By May, the test soils were demonstrably healthier by both field and laboratory measures. By September, stunted root systems had stretched out up to 5 inches, the biomass of microorganisms had increased, and nitrogen levels were within a healthy range.
“The results are there,” said Carbone, a 28-year landscaping veteran.
Roots grew fast, but grass grew slowly. Once cut twice a week, it was now cut only once a week.
Deeper roots in healthier soil retain moisture better; irrigation rates dropped to half that of Harvard’s conventionally landscaped plots. At that rate, less watering in Harvard Yard could save more than 2 million gallons of water a year.

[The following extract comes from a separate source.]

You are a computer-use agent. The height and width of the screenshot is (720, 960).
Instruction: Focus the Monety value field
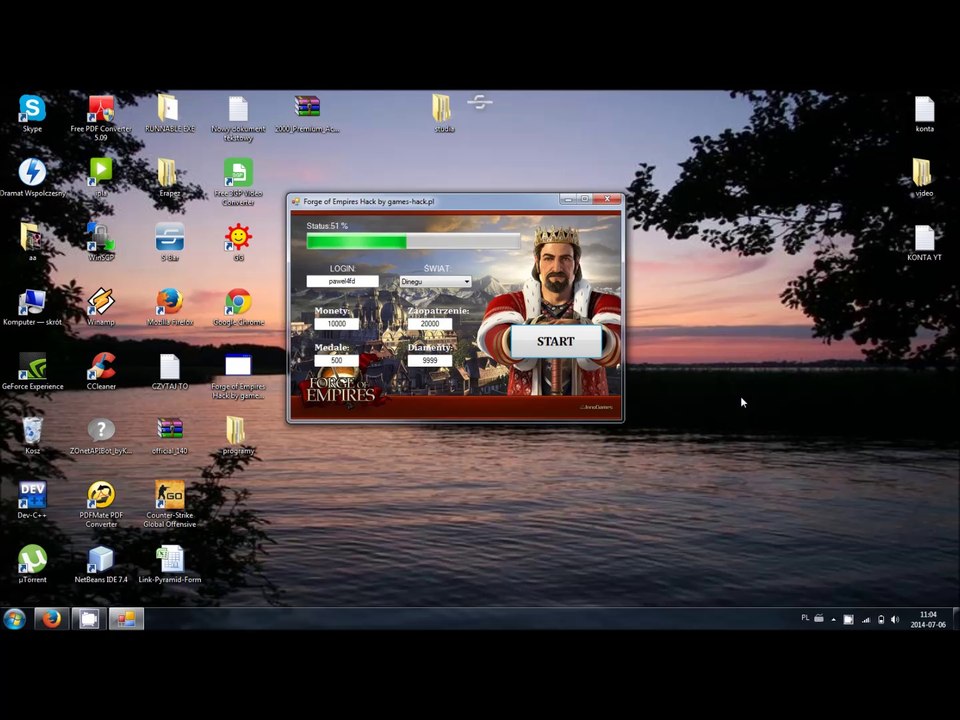coord(336,324)
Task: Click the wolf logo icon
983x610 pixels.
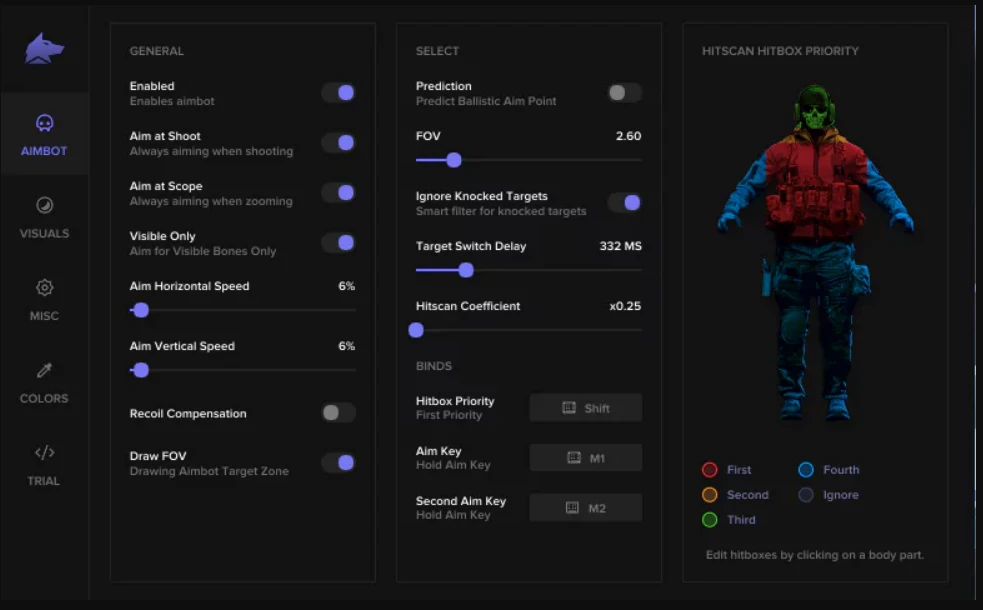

Yard soils were once so compact that aerating them was like punching holes in a parking lot, said Carbone. After restoration, it was like poking into butter.
Meanwhile, last year’s test plots turned into living classrooms and soil labs. Fleisher and Carbone trained Harvard landscapers about tea brewing, composting, and sophisticated soil diagnostics.
In October, Arnold Arboretum senior research scientist Peter Del Tredici visited the test plots with a class. Anne Pringle, an assistant professor of organismic and evolutionary biology at Harvard, used soils data in a bioinformatics lab exercise. And Harvard doctoral biology student Benjamin E. Wolfe employed DNA sequencing to study fungal and bacterial diversity in the Harvard soils.
Carbone and others shared news of the project during last October’s Sustainability Week, and last November at a two-day Ivy Plus conference on sustainability. (Harvard is the only Ivy League school with a fully organic maintenance program.)
Another spin-off of the soils project is Harvard’s first large-scale composting operation, now in place at the Harvard Arboretum — a money-saver. Last year alone, trucking landscape waste off-site cost the University $35,000.
The pilot program — including consultants, soil analysis, and contract labor — cost about $40,000. One-time costs for the composting operation, tea brewers, and other soils-restoration gear added another $45,000.
Lessons learned on a large scale at Harvard can be applied on a small scale at home, the experts say. To help, FMO is developing plans for an affordable backyard brewing kit for organic compost tea.
And home composting tips — including temperature guidelines, and tips on texture, aeration, and moisture content — already appear on the FMO Web site, http://www.uos.harvard.edu/.
Any of Harvard’s sustainability steps, including smart energy usage, depend on individual behavior, said Heather Henriksen, director of Harvard’s Office for Sustainability. Composting and organic landscaping can be individual too.
“Everybody,” she said, “should do this.”